At first glance, this is an odd section; is this part of the introduction or has Paul been challenged somehow? Has someone called him a fraud since he left them? When he wrote to the Galatians and Corinthians that was the case… but not here, for as far as we know, Paul’s authority and motives had not be challenged in Thessalonica. Thus, if that is the case, why would he write like this?
In the section, Paul reminds the Thessalonians how he behaved in their midst. He had been badly treated in Philippi and had come to their city. In Thessalonica, his message was quickly opposed, but Paul preached the gospel anyway, because it was pleasing to God. He didn’t concern himself with the approval of people, for God’s approval was enough. He wasn’t looking for money; indeed he supported himself by working while he was there.
Many received the gospel message, and these he cared for as though he was their father, with encouragement and loving concern, yet now he feels it necessary to remind them of this. Has he suddenly felt a need to hear their praise?
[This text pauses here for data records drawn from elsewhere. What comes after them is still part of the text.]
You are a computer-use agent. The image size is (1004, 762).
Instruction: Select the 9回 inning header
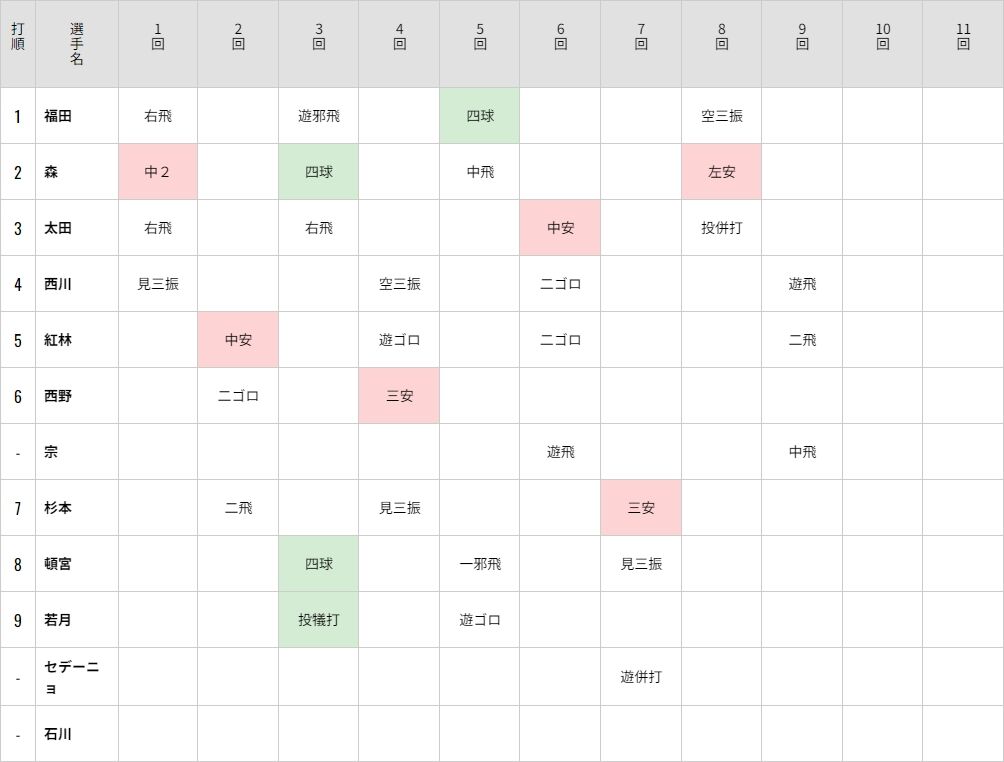tap(802, 44)
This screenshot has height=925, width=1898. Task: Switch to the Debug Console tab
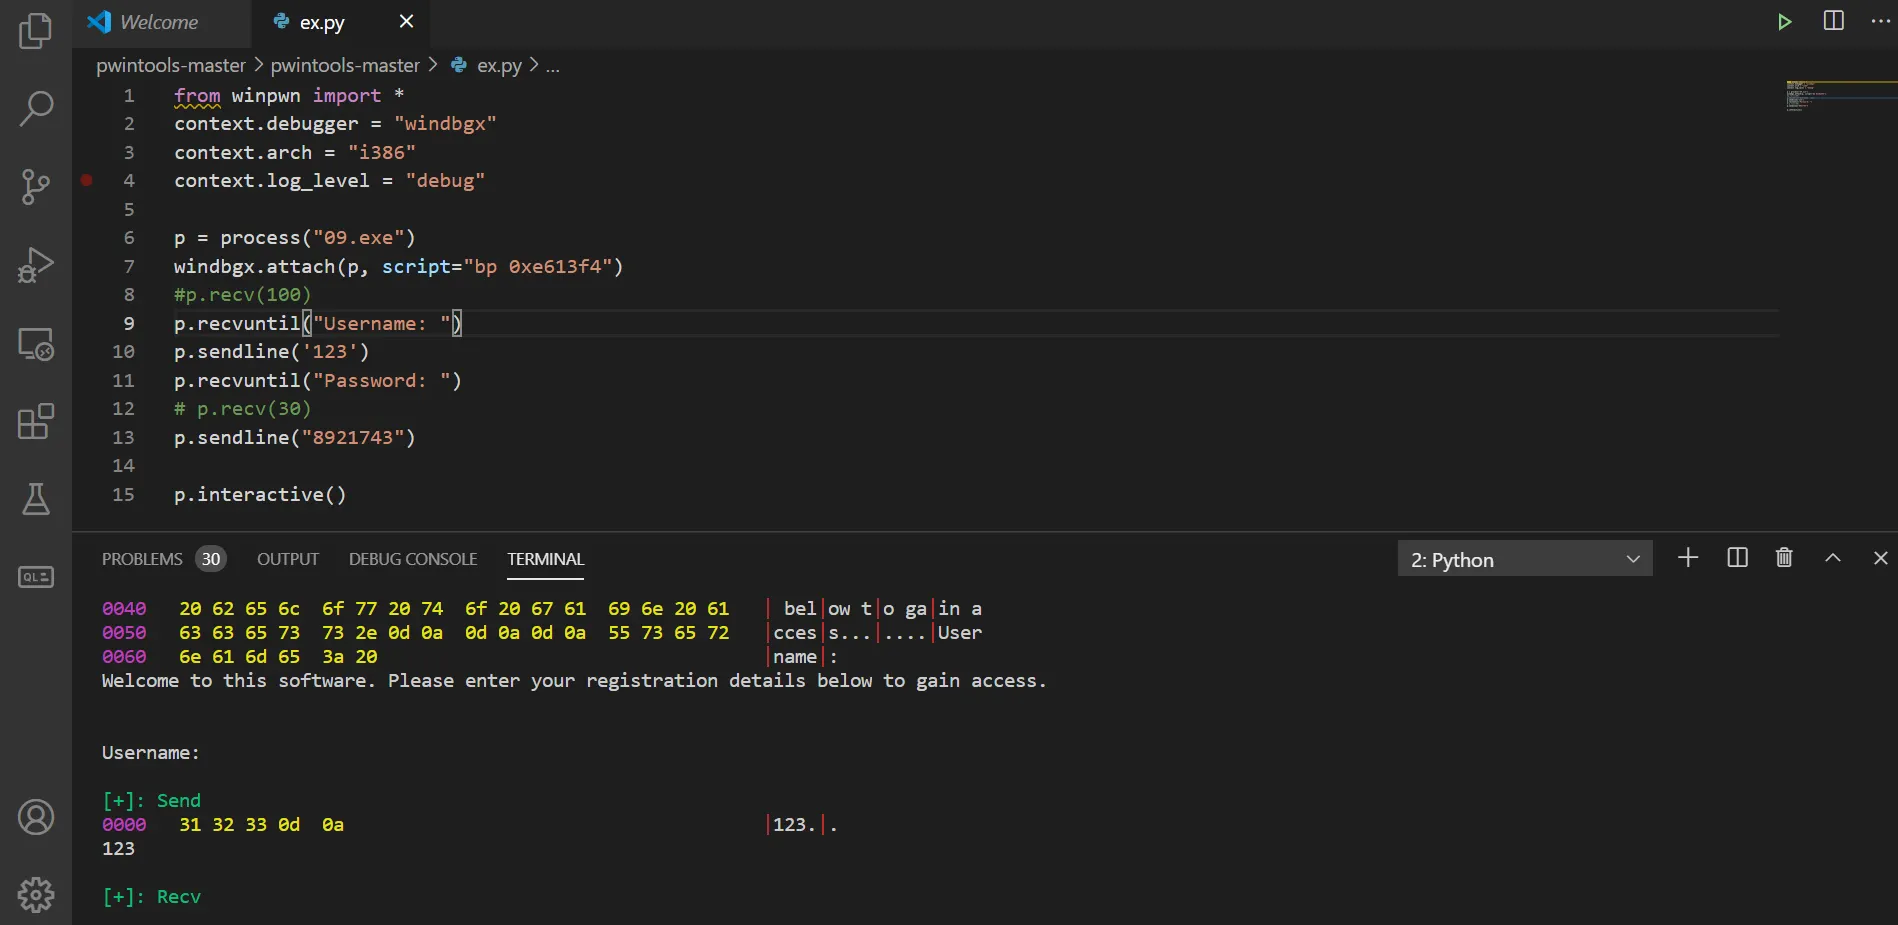[413, 559]
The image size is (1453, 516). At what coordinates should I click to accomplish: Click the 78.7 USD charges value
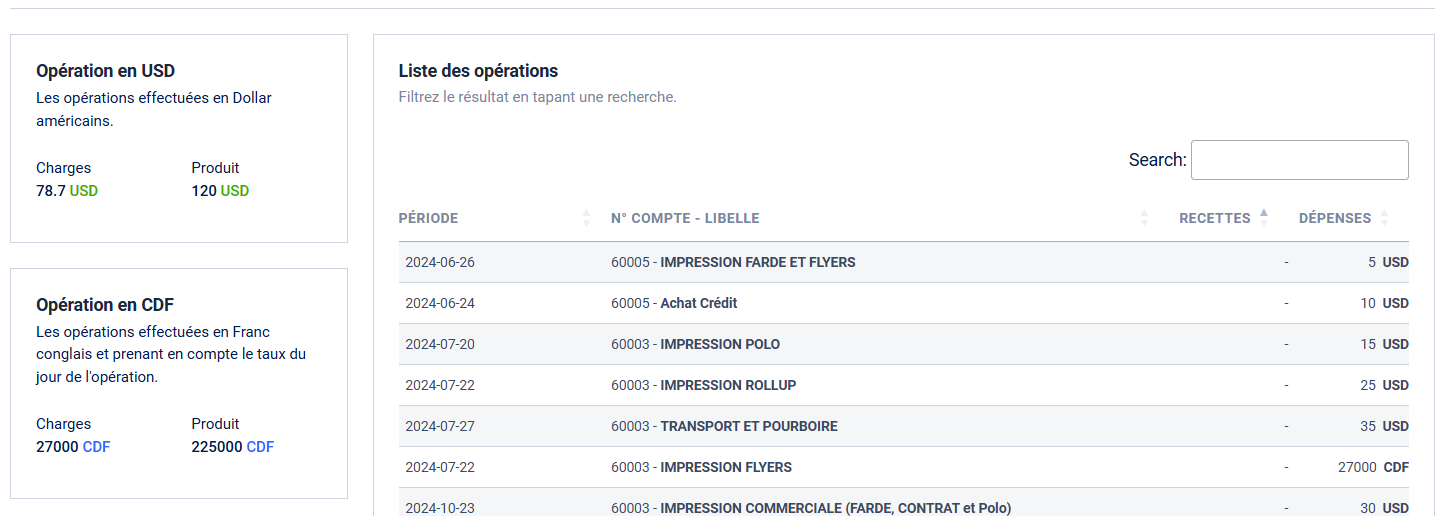coord(67,191)
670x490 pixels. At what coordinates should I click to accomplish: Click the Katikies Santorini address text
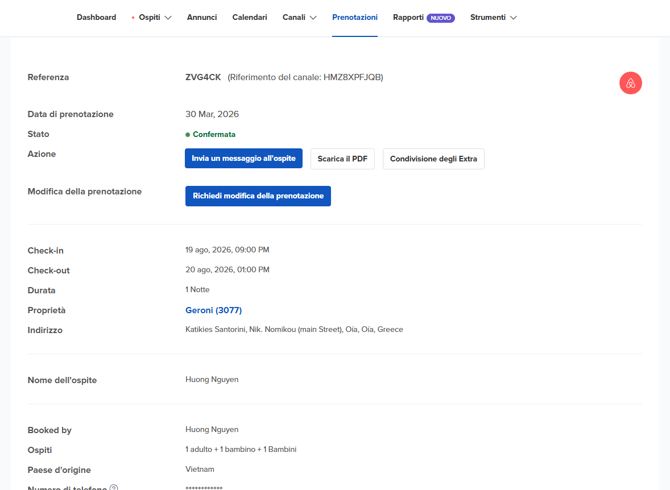coord(294,329)
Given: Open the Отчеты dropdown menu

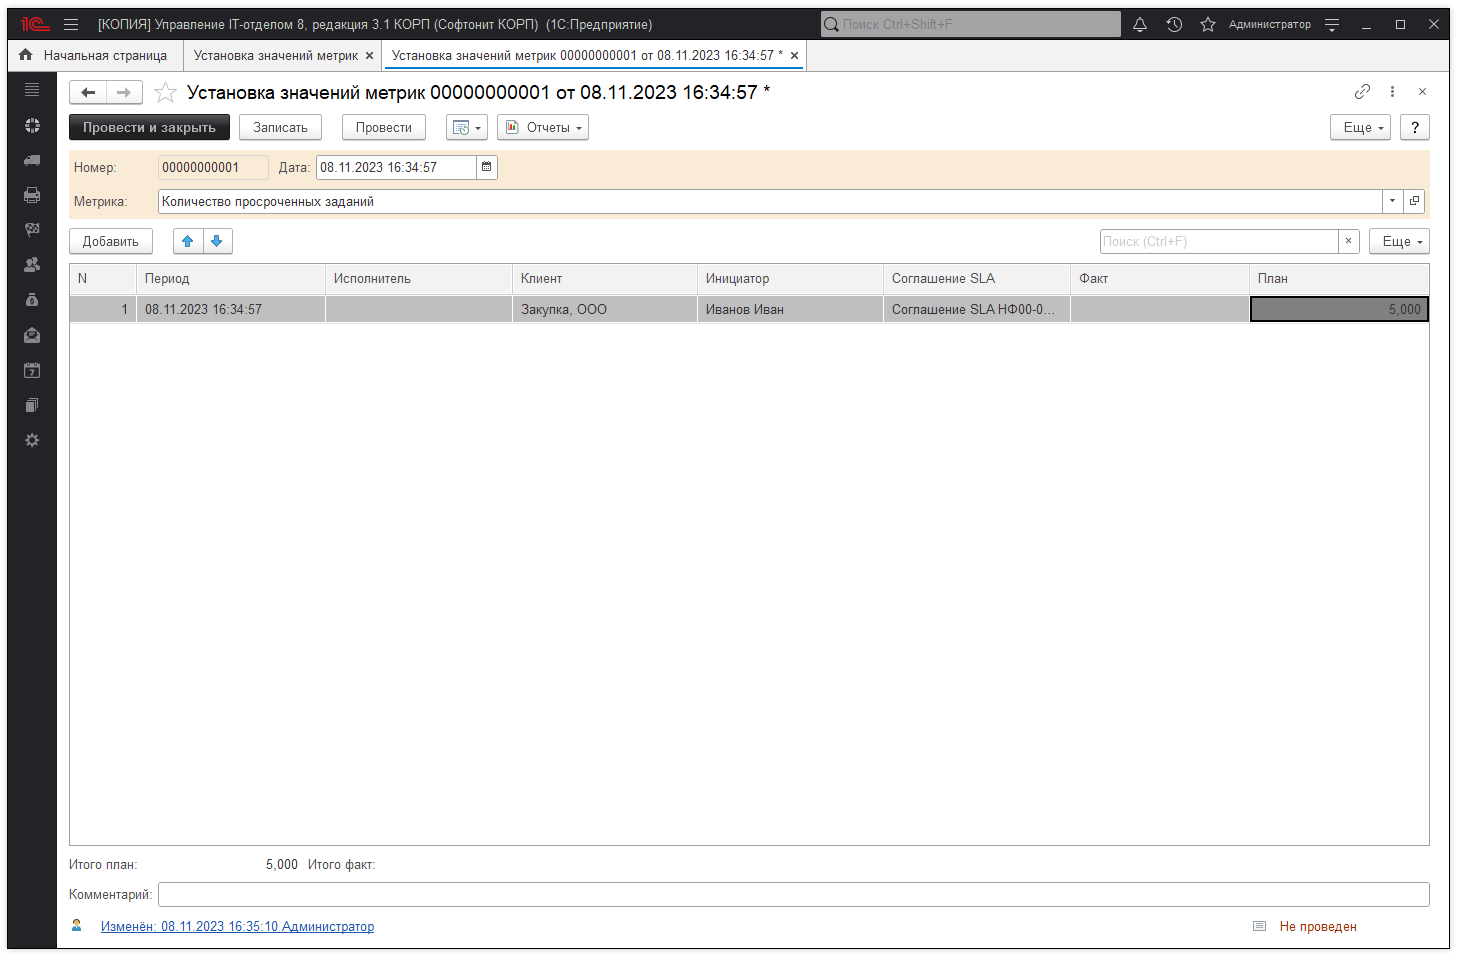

I think the answer to this riddle will provide us with some fascinating insight into both the psyche of Paul and into what is expected of all Christians as well as helping to achieve the purpose for which Paul is writing. You will no doubt recall that Paul is writing them to encourage everyone in Thessalonica to remain in their faith while under persecution, and so this part of the letter should encourage them, but how?
Look carefully at the passage and you will see that Paul has linked together the message of the gospel with the way he is living his life. Notice in particular that he is trying to show that his motives are in harmony with his message, and that he acted it out. The message of the gospel is a message of love on God’s part, but delivering the gospel message was an act of love on Paul’s part, even more so after his treatment in Philippi and with the opposition in Thessalonica; he did it anyway to please God and so that they might be saved because Paul loved God and because Paul loved the Thessalonians: This was Paul’s love in action. There is no greater act of love than to share the gospel message.
What should the church at Thessalonica do to hold firm to the faith while being persecuted? Live their faith in love every day. What should we as Christians be doing every day? We should be living our faith in love in all that we do.
By taking this approach, Paul is also setting up the emphasis of the remainder of the letter.; again, his message to them (and to us) is that we must put the message we preach into practice in our lives.